Collected data

● ● ● ●

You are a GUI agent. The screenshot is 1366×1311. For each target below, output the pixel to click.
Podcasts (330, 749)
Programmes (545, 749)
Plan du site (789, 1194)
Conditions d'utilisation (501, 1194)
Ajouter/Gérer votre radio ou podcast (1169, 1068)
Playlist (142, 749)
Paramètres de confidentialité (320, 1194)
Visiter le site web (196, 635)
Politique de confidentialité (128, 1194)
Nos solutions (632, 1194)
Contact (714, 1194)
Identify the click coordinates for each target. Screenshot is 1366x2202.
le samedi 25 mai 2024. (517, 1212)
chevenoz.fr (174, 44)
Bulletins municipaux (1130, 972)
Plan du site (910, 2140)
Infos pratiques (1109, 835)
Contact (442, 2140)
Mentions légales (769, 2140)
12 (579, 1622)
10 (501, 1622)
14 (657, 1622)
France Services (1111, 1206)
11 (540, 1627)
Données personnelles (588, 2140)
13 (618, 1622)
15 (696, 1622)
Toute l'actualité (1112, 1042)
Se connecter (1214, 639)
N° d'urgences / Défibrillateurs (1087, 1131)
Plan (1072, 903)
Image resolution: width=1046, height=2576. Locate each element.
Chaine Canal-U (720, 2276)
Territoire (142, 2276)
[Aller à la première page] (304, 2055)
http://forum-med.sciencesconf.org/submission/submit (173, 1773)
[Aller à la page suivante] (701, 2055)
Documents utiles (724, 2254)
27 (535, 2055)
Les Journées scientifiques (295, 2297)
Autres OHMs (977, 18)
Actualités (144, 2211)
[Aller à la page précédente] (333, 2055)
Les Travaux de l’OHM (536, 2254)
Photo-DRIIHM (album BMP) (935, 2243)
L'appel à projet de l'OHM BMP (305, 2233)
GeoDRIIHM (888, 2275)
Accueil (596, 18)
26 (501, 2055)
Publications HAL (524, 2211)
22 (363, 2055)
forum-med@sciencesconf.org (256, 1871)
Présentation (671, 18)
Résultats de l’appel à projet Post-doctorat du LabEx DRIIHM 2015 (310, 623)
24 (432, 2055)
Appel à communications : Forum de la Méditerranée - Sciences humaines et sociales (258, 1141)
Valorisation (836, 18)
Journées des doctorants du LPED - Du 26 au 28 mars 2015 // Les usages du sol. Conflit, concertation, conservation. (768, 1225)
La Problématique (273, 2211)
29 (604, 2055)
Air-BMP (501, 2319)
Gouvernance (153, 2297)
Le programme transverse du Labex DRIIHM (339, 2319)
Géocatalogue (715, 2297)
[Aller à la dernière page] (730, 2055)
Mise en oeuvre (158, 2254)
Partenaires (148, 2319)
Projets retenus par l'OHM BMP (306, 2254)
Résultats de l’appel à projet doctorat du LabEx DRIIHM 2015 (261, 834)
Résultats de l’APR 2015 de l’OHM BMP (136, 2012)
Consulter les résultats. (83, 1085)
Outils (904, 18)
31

● ● ● ●

Task directions
Starting at the line with "Identify the click", restate each line through the end of the records, both ends included, and stop there.

Answer for the task
Identify the click coordinates for each target. Screenshot is 1366x2202.
le samedi 25 mai 2024. (517, 1212)
chevenoz.fr (174, 44)
Bulletins municipaux (1130, 972)
Plan du site (910, 2140)
Infos pratiques (1109, 835)
Contact (442, 2140)
Mentions légales (769, 2140)
12 (579, 1622)
10 (501, 1622)
14 (657, 1622)
France Services (1111, 1206)
11 (540, 1627)
Données personnelles (588, 2140)
13 (618, 1622)
15 (696, 1622)
Toute l'actualité (1112, 1042)
Se connecter (1214, 639)
N° d'urgences / Défibrillateurs (1087, 1131)
Plan (1072, 903)
Image resolution: width=1046, height=2576. Locate each element.
Chaine Canal-U (720, 2276)
Territoire (142, 2276)
[Aller à la première page] (304, 2055)
http://forum-med.sciencesconf.org/submission/submit (173, 1773)
[Aller à la page suivante] (701, 2055)
Documents utiles (724, 2254)
27 (535, 2055)
Les Journées scientifiques (295, 2297)
Autres OHMs (977, 18)
Actualités (144, 2211)
[Aller à la page précédente] (333, 2055)
Les Travaux de l’OHM (536, 2254)
Photo-DRIIHM (album BMP) (935, 2243)
L'appel à projet de l'OHM BMP (305, 2233)
GeoDRIIHM (888, 2275)
Accueil (596, 18)
26 (501, 2055)
Publications HAL (524, 2211)
22 (363, 2055)
forum-med@sciencesconf.org (256, 1871)
Présentation (671, 18)
Résultats de l’appel à projet Post-doctorat du LabEx DRIIHM 2015 (310, 623)
24 (432, 2055)
Appel à communications : Forum de la Méditerranée - Sciences humaines et sociales (258, 1141)
Valorisation (836, 18)
Journées des doctorants du LPED - Du 26 au 28 mars 2015 // Les usages du sol. Conflit, concertation, conservation. (768, 1225)
La Problématique (273, 2211)
29 (604, 2055)
Air-BMP (501, 2319)
Gouvernance (153, 2297)
Le programme transverse du Labex DRIIHM (339, 2319)
Géocatalogue (715, 2297)
[Aller à la dernière page] (730, 2055)
Mise en oeuvre (158, 2254)
Partenaires (148, 2319)
Projets retenus par l'OHM BMP (306, 2254)
Résultats de l’appel à projet doctorat du LabEx DRIIHM 2015 (261, 834)
Résultats de l’APR 2015 de l’OHM BMP (136, 2012)
Consulter les résultats. (83, 1085)
Outils (904, 18)
31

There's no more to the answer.